**DIRECTIONS:** Please find every line of the listing below where "agent" occurs and copy it.

**EXERCISE MATERIAL:**
-------------------------

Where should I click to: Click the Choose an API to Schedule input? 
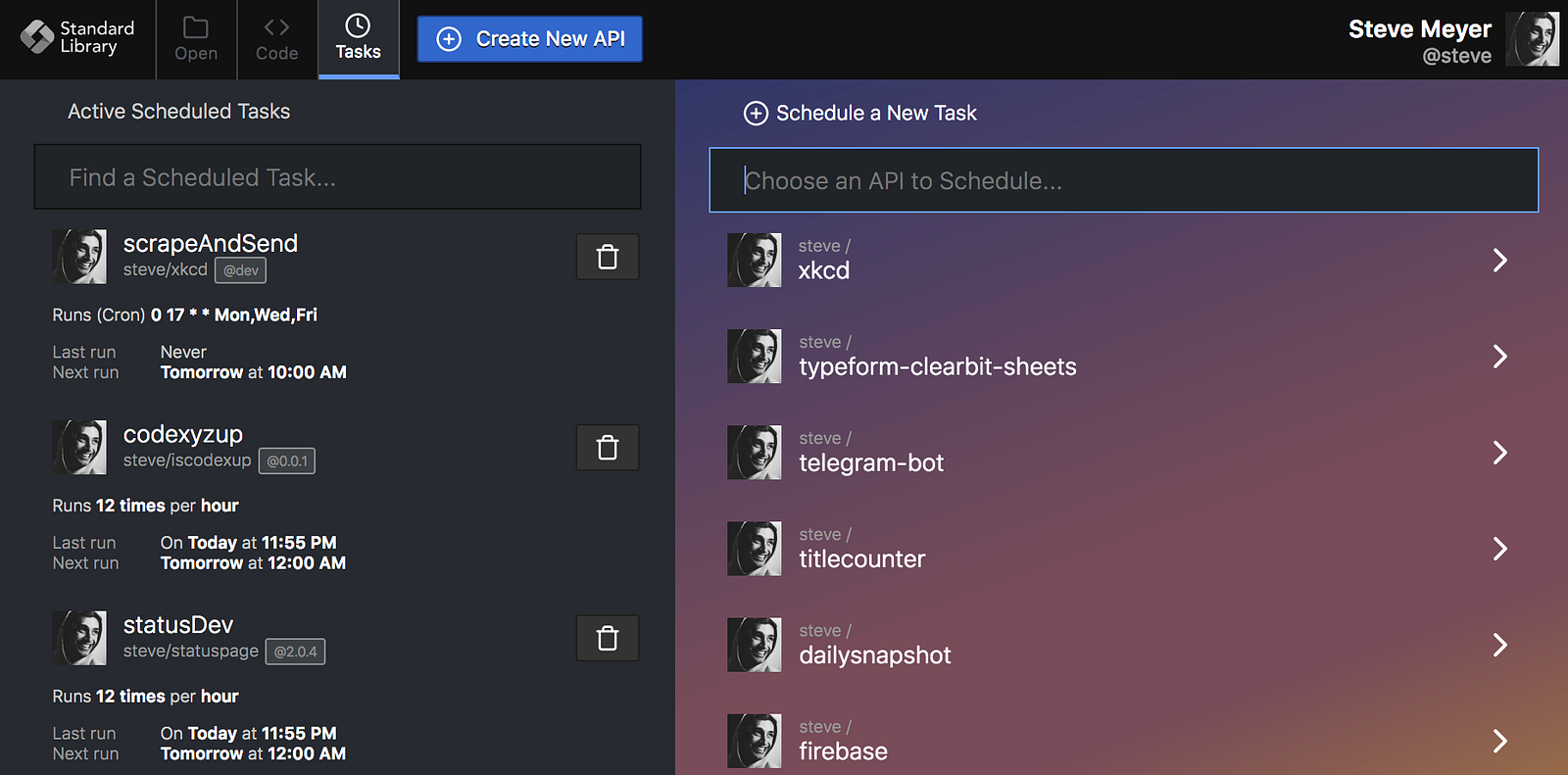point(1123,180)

-------------------------

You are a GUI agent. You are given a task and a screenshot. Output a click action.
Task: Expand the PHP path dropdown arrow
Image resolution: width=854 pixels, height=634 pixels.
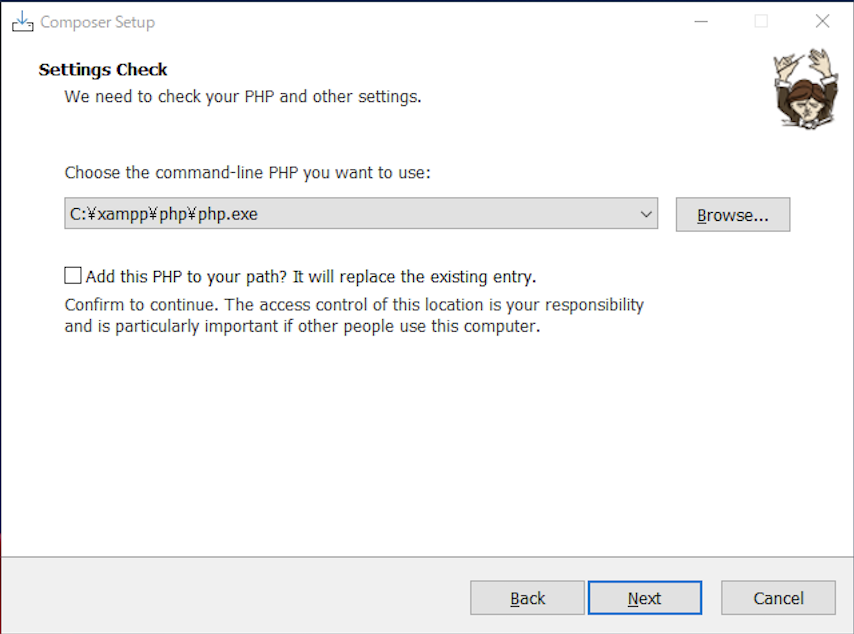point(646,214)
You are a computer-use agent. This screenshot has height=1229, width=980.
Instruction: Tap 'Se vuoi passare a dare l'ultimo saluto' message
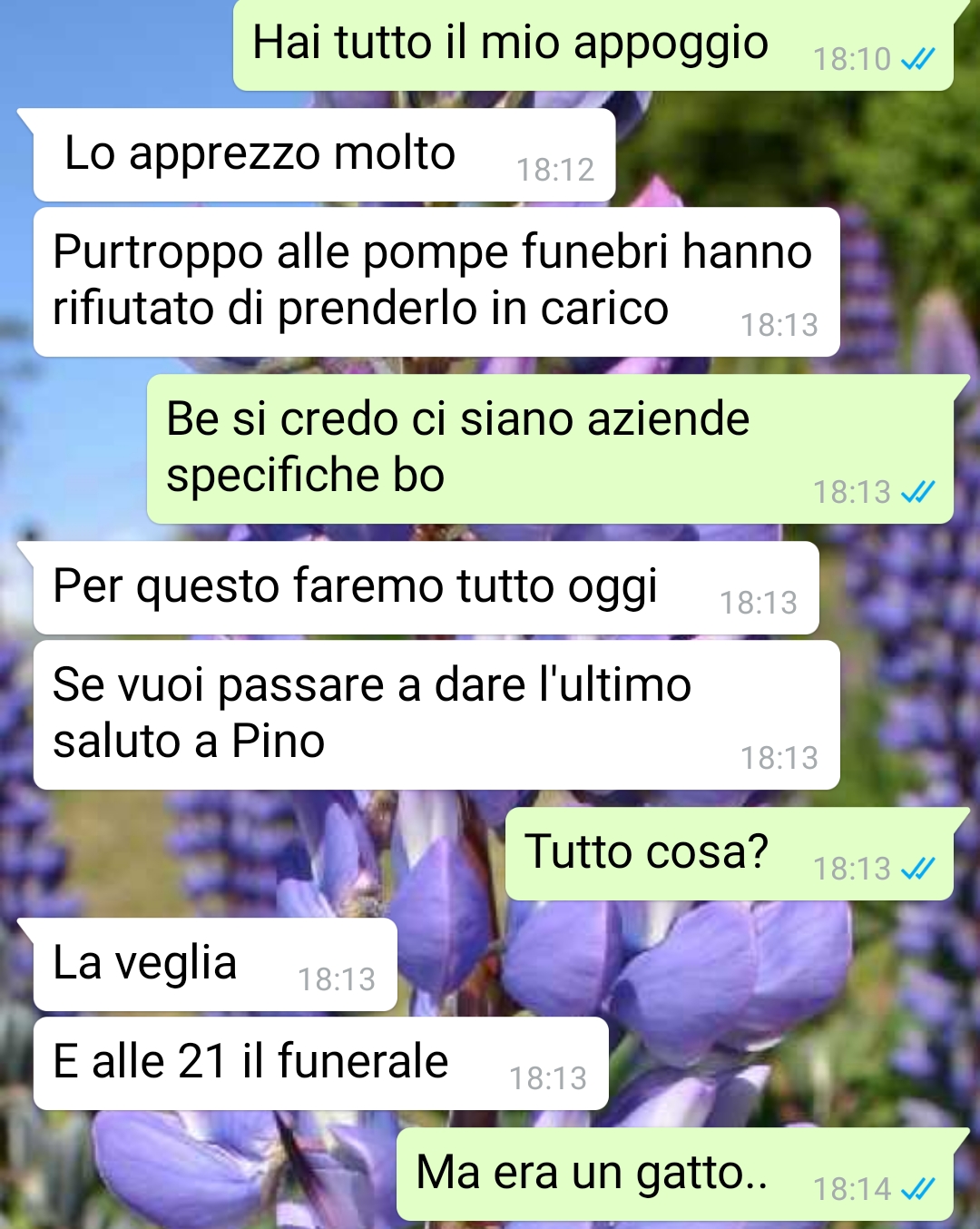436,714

-------------------------

**TASK SOLUTION:**
You are a GUI agent. You are given a task and a screenshot. Output a click action.
You are a computer-use agent. This screenshot has height=1229, width=980.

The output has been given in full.